Bu kitapta ilk olarak Almanya'daki devlet okullarında "İslam Din Dersi" sorunu ve çözüm arayışları işlenmiştir. Hristiyanlığın hakim olduğu bir toplumda büyüyen müslüman çocukların nasıl bir dini eğitim alacakları bu eğitimden kimin sorumlu olacağı din derslerinin içeriği gibi konular "misafir işçi" söyleminden bu yana sürüp gitmektedir.

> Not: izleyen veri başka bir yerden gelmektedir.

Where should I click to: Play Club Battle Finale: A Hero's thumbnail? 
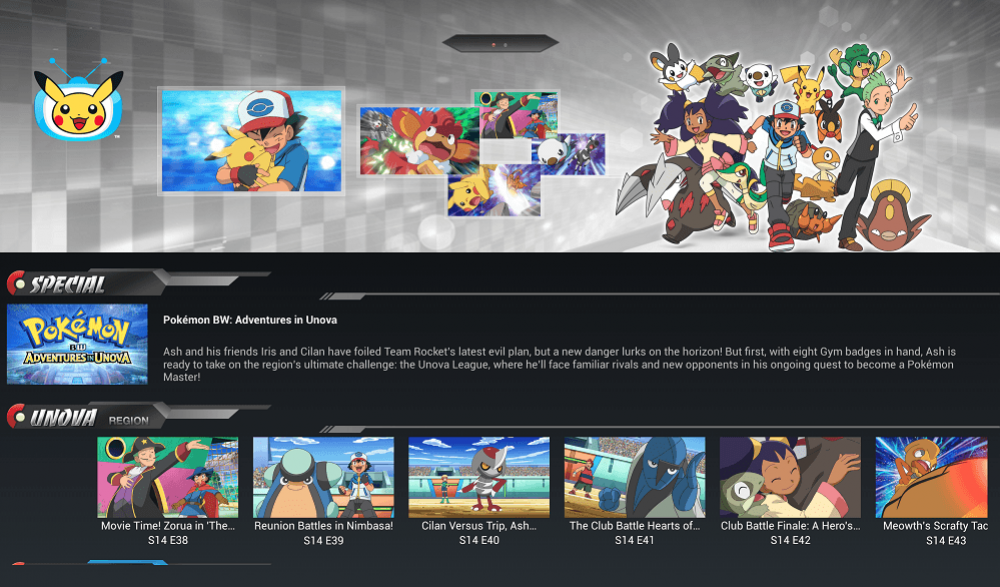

İkinci bölümde Almanya'da kültürel bir çatışma alanı olarak Türkçe konusu ele alınmıştır. Almanya kendi dilini göçmenlere öğretmeyi entegrasyon politikasının en başına oturturken Almanya Türkleri de kültürel kimliklerin yaşatılabilmesi ve yeniden üretilmesi açısından hayati önem taşıyan Türkçe'nin resmi okullarda okutulabilmesi için çaba sarfetmektedirler.
Üçüncü bölümde Diyaspora'daki kimlik algılamalarına göç tipinin etkisi incelenmiştir. Burada iki farklı alan araştırmasının verilerinden yola çıkarak Almanya ve İngiltere'deki Türkiye kökenlilerin kimlik algılamaları karşılaştırılmıştır.
Son olarak Almanya'daki Türk kuruluşlarının AB Türklerin Almanya vatandaşlığına geçişleri Türkiye kökenlileri kimlik olarak nasıl tanımladıkları gibi konular üzerinde durulmuştur.